An old colleague asked if there are any standards identifying best practise in performance testing. I could not think of any but it started me thinking about what is best practise. Here are my thoughts on some areas of best practise in Performance Testing. They are NOT in any order of importance and the list is NOT exhaustive.
1.) Have a defined process and constantly refine it.
Before you start you should have a process defined and you should make sure you review this process to add improvements. The process needs to be flexible in order to accomodate different types of projects, from benchmarking a core application through to making sure an e-commerce site can handle the Christmas rush.
2.) Define the Goals up front.
This seems obvious, but you need to understand why are you testing and what the performance goals of the system under test are. (Note I use the word goals not requirements). Here, the move to ITIL may help where service design packages developed early on should include the performance requirements.
3.) Let Risk guide you.
The performance risk and consequences of failure should guide the type and amount of performance testing you do. Don’t just test what is easy to test.
4.) Don’t be afraid to say no.
If you are given responsibility for signing off on the performance of the system, you are the expert. If, subsequently, you are not given enough time or the correct tools then be prepared to say that you cannot test the system adequately. Remember that the caveats you place in your final report may never make it into the summary presented to the management board!
5.) Get the workload right.
If you don’t test the system with the correct workload it won’t matter if everything else is perfect – the results will be wrong. This means you need to understand user behaviours and their frequency. Don’t forget to include error scenarios as well.
6.) Develop Quality Scripts.
Make sure your scripts emulate user behaviour as much as possible and remember that users make mistakes, leave processes early and have comfort breaks! Also, make sure your script check what is returned to the user is what is expected.
7.) Select an appropriate test environment.
Is best practise using a production-sized test environment? Not sure, but make sure your test environment is sized and up to the job involved. Make sure you can collect the necessary data about the performance of that environment during the load test.
8.) Run your performance tests for long enough and often enough.

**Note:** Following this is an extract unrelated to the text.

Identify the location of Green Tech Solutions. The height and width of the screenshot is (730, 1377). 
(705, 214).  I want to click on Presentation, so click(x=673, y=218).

Make sure your tests are repeatable and that the results they produce are statistically valid.
9.) Participation.
Get all the people that need to be involved in the performance test working togther. Unless you are superhuman and multi-skilled you will need DBAs, administrators, developers, Project Managers, etc., to assist in the test. Remember, for the best results get these stakeholders involved in the process early on.
10.) Remember, people want results not data.
Don’t just present the canned report from the performance test tool; you need to analyse the results and present the key facts of the load test. And remember that different people will want different results from the load test – a manager will want to know if it passed whereas the DBA will want to know if the SGA is sized correctly, for example.